Dans toutes les littératures, et peut-être plus encore dans la littérature américaine, il y a de grands courants, et il y a ce que j'appellerais des « fulgurances », un roman, une nouvelle, une pièce de théâtre, un recueil de poésies, qui, arrivant à un point précis de l'histoire du pays, concrétise une idée, une vision, un instantané de l'état d'esprit de l'auteur, quelque chose qui est à la fois très personnel et très universel, et certainement représentatif d'un individu, d'un groupe social, parfois même d'un type de civilisation : «
L'attrape-coeurs » de
Jerome D. Salinger (1951), «
Sur la route » de
Jack Kerouac (1957), «
Ne tirez pas sur l'oiseau moqueur » d'
Harper Lee (1960) et plus près de nous «
La Route » de
Cormac MacCarthy (2006) en sont des exemples assez parlants.
«
L'Attrape-coeurs », à sa sortie en 1951, n'eut qu'un succès mitigé. Mais trois ans plus tard, lorsqu'il parut en livre de poche, un véritable raz-de-marée se produisit, propulsant le livre en tête des best-sellers et son auteur au firmament des écrivains.
« The catcher in the rye », le titre original, est difficilement traduisible : littéralement, cela signifie « l'attrapeur dans le seigle » («
L'Attrape coeurs », convenez-en, est plus… convivial). L'auteurs s'en explique : « Bon. Je me représente tous ces petits mômes qui jouent à je ne sais quoi dans le grand champ de seigle et tout. Des milliers de petits mômes et personne avec eux, je veux dire, pas de grandes personnes – rien que moi. Et moi je suis planté au bord d'une saleté de falaise. Ce que j'ai à faire, c'est attraper les mômes s'ils approchent trop près du bord. Je veux dire, s'ils courent sans regarder où ils vont, moi je rapplique et je les attrape ». Si l'on met de côté ce point de vue, on passe à côté du bouquin : «
L'attrape-coeurs » n'est pas seulement le portrait d'une certaine adolescence dans une certaine Amérique (celle qu'on qualifiée « de l'opulence ») mais également une mise en garde de la jeunesse contre les pièges tendus par les adultes, et la société de consommation.

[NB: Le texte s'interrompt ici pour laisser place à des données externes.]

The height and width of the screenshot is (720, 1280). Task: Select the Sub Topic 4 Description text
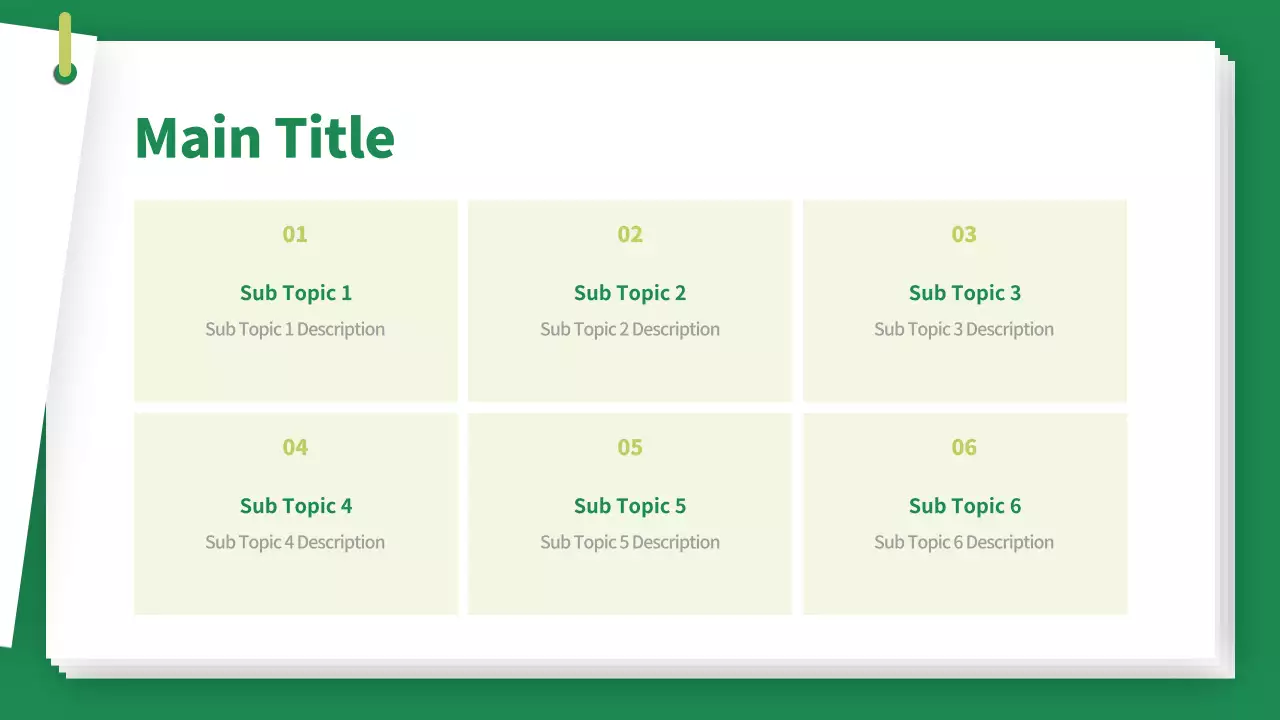pos(295,542)
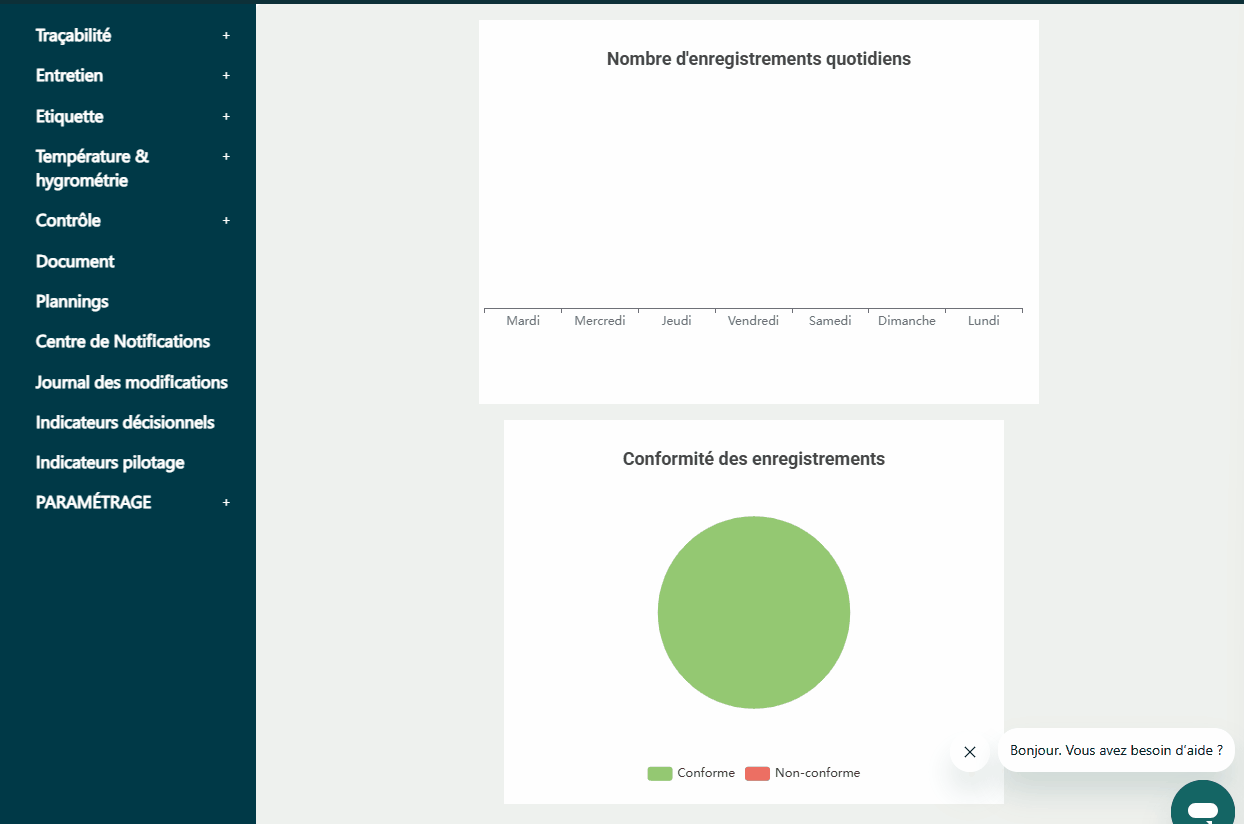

Holden Caufield a seize ans. Jeune homme mal dans sa peau, sans repères, incapable de communiquer normalement (sauf avec sa petite soeur Phoebé), il traîne avec lui tous les tracas petits et grands de l'adolescence. Devançant les vacances de Noël et un renvoi probable de son école, il s'accorde une virée de trois jours dans les rues de New-York. le roman raconte ces trois jours d'errance, de rencontres diverses et variées, d'expériences et de découvertes. Encore enfant par certains côtés, il découvre le monde des adultes avec une naïveté qu'il ne peut cacher ; ce monde qui le fascine, il ne l'accepte pas totalement, il y a en lui une espèce d'intransigeance qui lui inspire (heureusement) une certaine méfiance.
Le thème n'est guère nouveau : on pourrait penser d'emblée que Holden est un nouvel Huckleberry Finn, et que «
L'attrape-coeurs » est un roman d'initiation, mis à la mode du XXème siècle. C'est vrai, dans une certaine mesure, mais deux éléments viennent s'ajouter à cette impression : l'Amérique de Holden est celle de l'opulence (de façon générale, dans la population américaine lambda, on est loin ici des ghettos), et non plus celle du temps des pionniers du libéralisme. Ensuite, le style vient en tous points confirmer le caractère du héros : quasiment parlé, c'est celui d'un lycéen, riche en trouvailles verbales souvent naïves, et parfois profondes ; ses réactions sont primaires, brutales, et finalement très conformes à ce qu'on peut attendre d'un ado de cet âge. Il n'y a aucune différence entre l'auteur et le héros : ils ont le même âge.
Le roman fut beaucoup lu… et beaucoup discuté : c'est le paradoxe d'une Amérique très puritaine et en même temps très laxiste et très délurée. Reste un témoignage essentiel sur la jeunesse (beaucoup d'ados de toutes les époques se reconnaîtront dans Holden) et au-delà sur une certaine Amérique.
Un roman important du XXème siècle américain.